In one city, Mianyang, near the epicentre, more than 18,000 people are said to be buried under the rubble, state news agency Xinhua reports.
In the nearby town of Mianzhu, at least 4,800 people are trapped, and massive landslides have buried roads to outlying villages, state news agency Xinhua says.
Sichuan Vice-Governor Li Chengyun said the death toll included: 7,395 in Mianyang, 2,648 in Deyang City, 959 in the provincial capital Chengdu, 700 in Guangyuan City, and 161 in the Aba Tibetan and Qiang Autonomous Prefecture.
Premier Wen Jiabao was quick to reach the scene and urged rescuers to clear roads into the worst-hit areas as fast as possible.
"As long as there is even a little hope, we will redouble our efforts 100 times and will never relax our efforts," he told crying locals through a loudhailer in the badly hit Dujiangyan city, south-east of the epicentre.
The health ministry has made an urgent appeal for people to give blood to help the injured.
But plans to air-drop supplies and deliver troops by parachute have been undermined by bad weather.
The BBC's Michael Bristow describes a scene of organised chaos in Dujiangyan - with dazed survivors in the streets in their pyjamas while police try to direct traffic.
China mounts huge rescue efforts to find survivors
He heard the story of one man whose uncle was trapped in the rubble of his apartment building. He was able to speak to him on his mobile phone, but could not reach him and was desperately searching for help.
Panic is rife, he says, and there is a palpable sense of fear. Strong aftershocks have hit regularly, and rumours that others are about to strike have sent people scurrying through the streets, dragging bags behind them.
People do not want to return to their homes, he says, and are spending another night in the open, in heavy rain, with no power or water.
The quake - now upgraded to 7.9 magnitude - struck on Monday at 1428 local time (0628 GMT) and was felt as far away as Beijing and the Thai capital, Bangkok.
Boulders and landslides are blocking roads in the worst-hit areas and helicopters have been unable to land because of the bad weather.
Beijing has deployed 50,000 troops to help with relief efforts, but many have not yet arrived.
About 1,300 rescue troops and medics have reached Wenchuan county and immediately started searching for survivors and treating the injured, Xinhua reported.
But there is still no word on casualties from the area - where about 100,000 people live.
Children pulled from the rubble at the school in Dujiangyan
Parents of about 900 students buried in the rubble of their school in Dujiangyan city waited anxiously for news, while relatives of at least 50 children whose bodies had been recovered mourned beneath the tarpaulin roof of a makeshift mortuary.
More than 100 people are thought to be buried underneath a hospital that collapsed. Relatives waited at the gate all day on Tuesday, but rescue workers only managed to pull out one body.
In Shifang, where two chemical plants collapsed, releasing a huge toxic cloud, about 600 people were reported dead and up to 2,300 still buried.
More than 300 people were killed in the neighbouring provinces of Gansu and Shaanxi, and in Chongqing municipality, Xinhua said.
There are also fears for the safety of staff and tourists - including a group of 19 British visitors - at a giant panda research centre at Wolong in Wenchuan.
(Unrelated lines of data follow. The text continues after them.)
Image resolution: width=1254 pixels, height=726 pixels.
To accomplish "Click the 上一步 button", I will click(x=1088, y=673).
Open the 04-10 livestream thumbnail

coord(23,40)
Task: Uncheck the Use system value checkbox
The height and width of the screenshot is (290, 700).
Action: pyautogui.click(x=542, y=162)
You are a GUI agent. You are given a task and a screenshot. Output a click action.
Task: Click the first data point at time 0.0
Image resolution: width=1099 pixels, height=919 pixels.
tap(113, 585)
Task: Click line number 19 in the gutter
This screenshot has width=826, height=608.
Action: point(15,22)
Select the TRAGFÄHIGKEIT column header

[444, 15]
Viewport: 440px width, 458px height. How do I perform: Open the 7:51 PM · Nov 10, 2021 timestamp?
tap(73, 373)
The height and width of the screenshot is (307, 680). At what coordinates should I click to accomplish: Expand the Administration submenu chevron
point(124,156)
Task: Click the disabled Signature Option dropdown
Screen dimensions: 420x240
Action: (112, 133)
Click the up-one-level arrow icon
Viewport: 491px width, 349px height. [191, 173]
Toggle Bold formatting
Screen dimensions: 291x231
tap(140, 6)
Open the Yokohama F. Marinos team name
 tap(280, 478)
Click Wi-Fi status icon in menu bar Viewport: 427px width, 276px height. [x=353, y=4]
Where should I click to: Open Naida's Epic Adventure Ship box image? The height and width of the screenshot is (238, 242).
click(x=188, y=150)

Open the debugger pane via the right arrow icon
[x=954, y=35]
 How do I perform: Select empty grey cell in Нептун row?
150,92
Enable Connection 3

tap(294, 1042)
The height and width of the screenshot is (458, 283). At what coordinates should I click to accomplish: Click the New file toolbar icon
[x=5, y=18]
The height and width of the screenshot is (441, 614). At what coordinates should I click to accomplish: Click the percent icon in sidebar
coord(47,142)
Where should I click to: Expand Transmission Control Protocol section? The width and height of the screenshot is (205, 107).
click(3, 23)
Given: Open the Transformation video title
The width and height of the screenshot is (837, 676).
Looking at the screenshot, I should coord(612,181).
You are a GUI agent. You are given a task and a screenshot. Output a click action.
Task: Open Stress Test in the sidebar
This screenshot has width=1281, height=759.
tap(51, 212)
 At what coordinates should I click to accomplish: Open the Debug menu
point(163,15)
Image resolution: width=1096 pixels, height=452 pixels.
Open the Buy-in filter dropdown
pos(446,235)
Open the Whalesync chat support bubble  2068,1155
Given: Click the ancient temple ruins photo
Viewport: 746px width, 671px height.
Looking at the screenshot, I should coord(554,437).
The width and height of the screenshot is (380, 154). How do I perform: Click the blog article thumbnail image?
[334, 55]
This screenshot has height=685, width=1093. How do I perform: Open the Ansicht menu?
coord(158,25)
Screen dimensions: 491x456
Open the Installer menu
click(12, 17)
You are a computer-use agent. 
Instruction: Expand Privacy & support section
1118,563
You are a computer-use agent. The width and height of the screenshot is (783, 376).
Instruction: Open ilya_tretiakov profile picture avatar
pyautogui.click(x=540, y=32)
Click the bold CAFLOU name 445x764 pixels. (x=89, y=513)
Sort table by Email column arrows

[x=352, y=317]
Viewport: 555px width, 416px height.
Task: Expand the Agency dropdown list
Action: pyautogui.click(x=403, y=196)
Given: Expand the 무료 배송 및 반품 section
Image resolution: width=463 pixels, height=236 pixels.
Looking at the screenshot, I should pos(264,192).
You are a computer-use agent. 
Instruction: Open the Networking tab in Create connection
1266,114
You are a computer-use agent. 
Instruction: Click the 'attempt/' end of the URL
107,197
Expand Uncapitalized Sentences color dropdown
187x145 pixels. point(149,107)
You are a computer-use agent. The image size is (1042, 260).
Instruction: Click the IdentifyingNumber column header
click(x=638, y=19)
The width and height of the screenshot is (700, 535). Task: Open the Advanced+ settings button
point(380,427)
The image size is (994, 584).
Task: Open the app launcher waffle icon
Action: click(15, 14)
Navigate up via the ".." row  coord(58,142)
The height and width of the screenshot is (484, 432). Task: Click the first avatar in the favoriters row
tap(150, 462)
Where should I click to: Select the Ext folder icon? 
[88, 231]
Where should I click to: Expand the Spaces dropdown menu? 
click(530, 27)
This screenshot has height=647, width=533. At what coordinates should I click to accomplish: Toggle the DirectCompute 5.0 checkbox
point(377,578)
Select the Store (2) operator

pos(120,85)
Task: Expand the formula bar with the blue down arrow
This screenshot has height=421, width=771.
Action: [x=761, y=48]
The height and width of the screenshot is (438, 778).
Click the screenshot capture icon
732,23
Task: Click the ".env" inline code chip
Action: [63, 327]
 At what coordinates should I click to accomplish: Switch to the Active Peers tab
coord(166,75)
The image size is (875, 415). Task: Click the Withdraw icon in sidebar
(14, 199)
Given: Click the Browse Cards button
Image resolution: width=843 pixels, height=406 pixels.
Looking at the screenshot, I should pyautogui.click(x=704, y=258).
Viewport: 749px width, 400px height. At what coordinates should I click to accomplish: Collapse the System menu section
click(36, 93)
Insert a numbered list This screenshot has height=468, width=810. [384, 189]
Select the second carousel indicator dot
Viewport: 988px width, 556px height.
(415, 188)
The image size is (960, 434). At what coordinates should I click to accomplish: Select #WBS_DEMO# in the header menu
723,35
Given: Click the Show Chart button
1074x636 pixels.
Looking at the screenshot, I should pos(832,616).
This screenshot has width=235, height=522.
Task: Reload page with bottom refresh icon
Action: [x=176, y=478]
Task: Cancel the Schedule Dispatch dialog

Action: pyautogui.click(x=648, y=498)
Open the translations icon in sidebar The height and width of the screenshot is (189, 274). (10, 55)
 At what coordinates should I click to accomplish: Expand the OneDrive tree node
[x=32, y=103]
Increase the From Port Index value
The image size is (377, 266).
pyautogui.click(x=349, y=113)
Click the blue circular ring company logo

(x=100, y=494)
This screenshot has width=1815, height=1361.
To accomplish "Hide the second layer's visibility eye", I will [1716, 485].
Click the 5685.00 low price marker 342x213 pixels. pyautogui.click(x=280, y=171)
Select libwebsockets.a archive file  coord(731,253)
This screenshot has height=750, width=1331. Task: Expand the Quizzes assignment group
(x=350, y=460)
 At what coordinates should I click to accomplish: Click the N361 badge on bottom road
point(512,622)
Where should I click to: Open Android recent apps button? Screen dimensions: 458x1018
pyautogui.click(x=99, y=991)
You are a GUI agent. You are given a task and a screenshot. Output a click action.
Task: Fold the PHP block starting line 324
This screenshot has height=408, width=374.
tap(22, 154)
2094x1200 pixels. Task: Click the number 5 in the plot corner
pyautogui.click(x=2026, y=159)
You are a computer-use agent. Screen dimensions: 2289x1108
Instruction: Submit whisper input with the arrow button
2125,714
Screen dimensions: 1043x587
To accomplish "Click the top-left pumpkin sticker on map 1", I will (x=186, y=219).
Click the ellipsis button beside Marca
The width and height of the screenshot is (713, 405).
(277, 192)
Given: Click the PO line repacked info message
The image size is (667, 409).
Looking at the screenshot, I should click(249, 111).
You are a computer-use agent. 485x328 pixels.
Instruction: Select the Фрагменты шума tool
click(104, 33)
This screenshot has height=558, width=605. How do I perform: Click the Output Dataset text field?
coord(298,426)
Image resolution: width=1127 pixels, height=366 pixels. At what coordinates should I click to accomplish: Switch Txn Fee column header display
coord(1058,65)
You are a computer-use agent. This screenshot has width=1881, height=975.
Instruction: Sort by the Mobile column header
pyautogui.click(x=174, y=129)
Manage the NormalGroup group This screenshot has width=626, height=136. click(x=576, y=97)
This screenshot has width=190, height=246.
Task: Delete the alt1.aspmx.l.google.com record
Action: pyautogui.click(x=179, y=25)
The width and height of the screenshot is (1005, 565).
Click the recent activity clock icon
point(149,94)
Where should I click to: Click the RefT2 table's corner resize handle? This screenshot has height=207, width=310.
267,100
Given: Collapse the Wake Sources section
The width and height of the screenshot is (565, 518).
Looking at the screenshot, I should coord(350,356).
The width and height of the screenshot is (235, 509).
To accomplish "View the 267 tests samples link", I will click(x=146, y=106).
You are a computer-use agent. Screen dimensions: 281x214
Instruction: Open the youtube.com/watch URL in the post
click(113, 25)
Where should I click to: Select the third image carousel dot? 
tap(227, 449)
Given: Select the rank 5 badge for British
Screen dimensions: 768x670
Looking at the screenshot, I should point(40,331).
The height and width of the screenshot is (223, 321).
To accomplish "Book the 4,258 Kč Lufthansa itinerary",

However, after about 36 hours during which the centre could not be contacted, it emerged that at least 80 of the pandas themselves were safe, Xinhua said.
RECENT CHINA QUAKES
March, 2008: 7.2 quake in Xinjiang - damage limited
February 2003: 6.8 quake in Xinjiang - at least 94 dead, 200 hurt
January 1998: 6.2 quake in rural Hebei - at least 47 dead, 2,000 hurt
China's Olympic Games organisers say they will scale down the route of the torch through the country and there will be a minute's silence when the next leg starts in the south-eastern city of Ruijin on Wednesday.
US President George W Bush expressed condolences to victims' families, while the US, UK, the European Union, Japan, South Korea and Taiwan reportedly offered aid.
China said it would accept international help to cope with the quake - the worst since 1976 when 242,000 people were killed in Tangshan - and offered its thanks.
The government response was praised as "swift and very efficient" by Francis Marcus of the International Federation of the Red Cross in Beijing.
But he added the scale of the disaster was such that "we can't expect that the government can do everything and handle every aspect of the needs".